The study showed that just five days of morphine treatment in rats caused chronic pain that continued for several months by triggering the release of pain signals from immune cells in the spinal cord.

“We are showing for the first time that even a brief exposure to opioids can have long-term negative effects on pain,” said CU-Boulder assistant research professor Peter Grace, a faculty member in the Department of Psychology and Neuroscience. “We found the treatment was contributing to the problem.”

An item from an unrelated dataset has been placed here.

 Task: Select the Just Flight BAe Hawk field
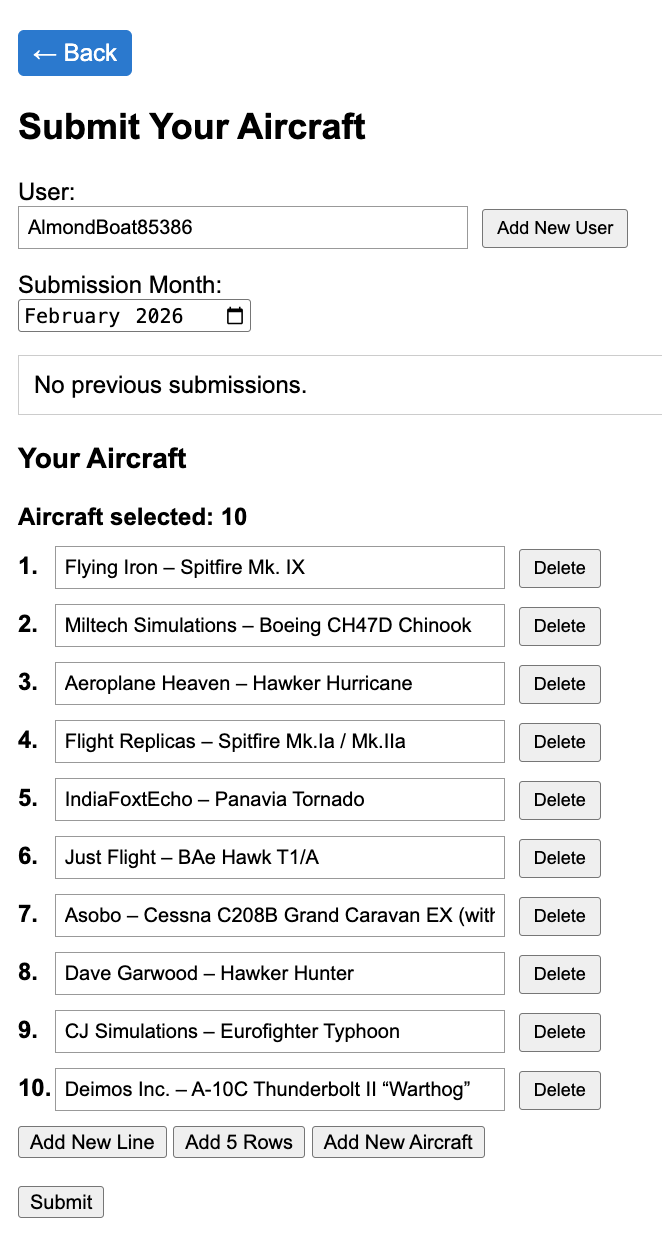click(280, 858)
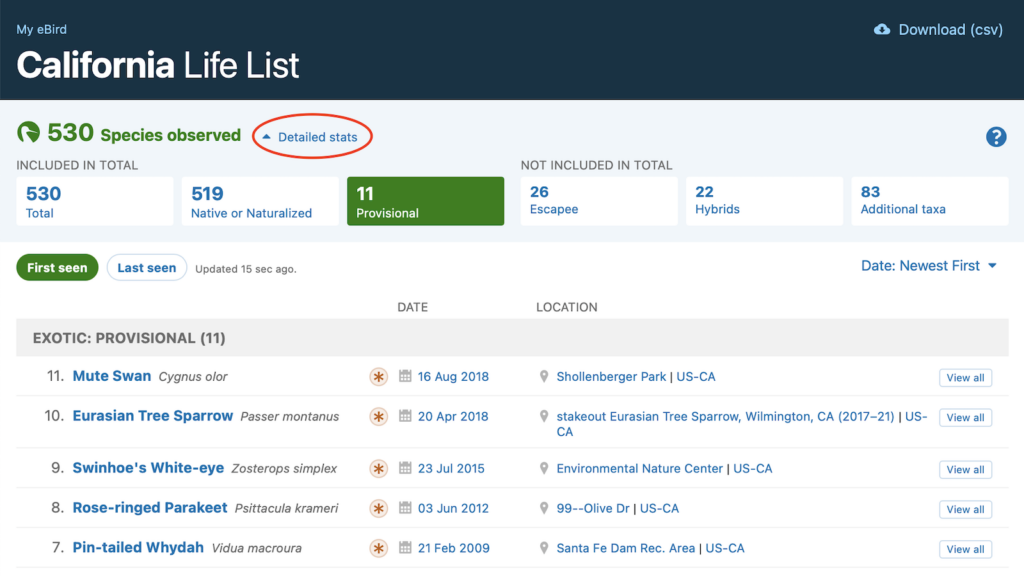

The immune cells in the spinal cord, known as glial cells, normally play the role of clearing out infection-causing microorganisms. When the body is in pain, signals are sent that place glial cells on high alert. In rats, what appears to happen after a few days of morphine treatment is the opioids send repeated signals to the glial cells, causing a “glial cascade.” In turn this cascade produces a cell signal from a protein called interleukin-1beta (IL-1b), which increases the activity of nerve cells in the spinal cord and brain, resulting in intensified chronic pain that lasts several months.

“The implications for people taking opioids like morphine, oxycodone and methadone are great, since we show the short-term decision to take such opioids can have devastating consequences of making pain worse and longer lasting,” said professor Linda Watkins of CU-Boulder. “This is a very ugly side to opioids that had not been recognized before.”

Again, the study hasn’t yet been conducted in humans, so for the time being the results are cautionary. But this isn’t the first study investigating the issue, with previous researching suggesting that opioids lengthen chronic pain after major surgery.

If the latest findings hold true, they’d help explain the vicious cycle of prescription opioid use. The drugs numb pain at the surface level, but below the surface they may be drawing out how long a patient experiences pain, thereby extending how long the drugs are taken. Since opioid addiction can begin after a relatively short period of time, it’s easy to see how this effect could be contributing to the epidemic of painkiller addictions that’s been building for the last 15 years. The next phase of this research will be worth keeping an eye on.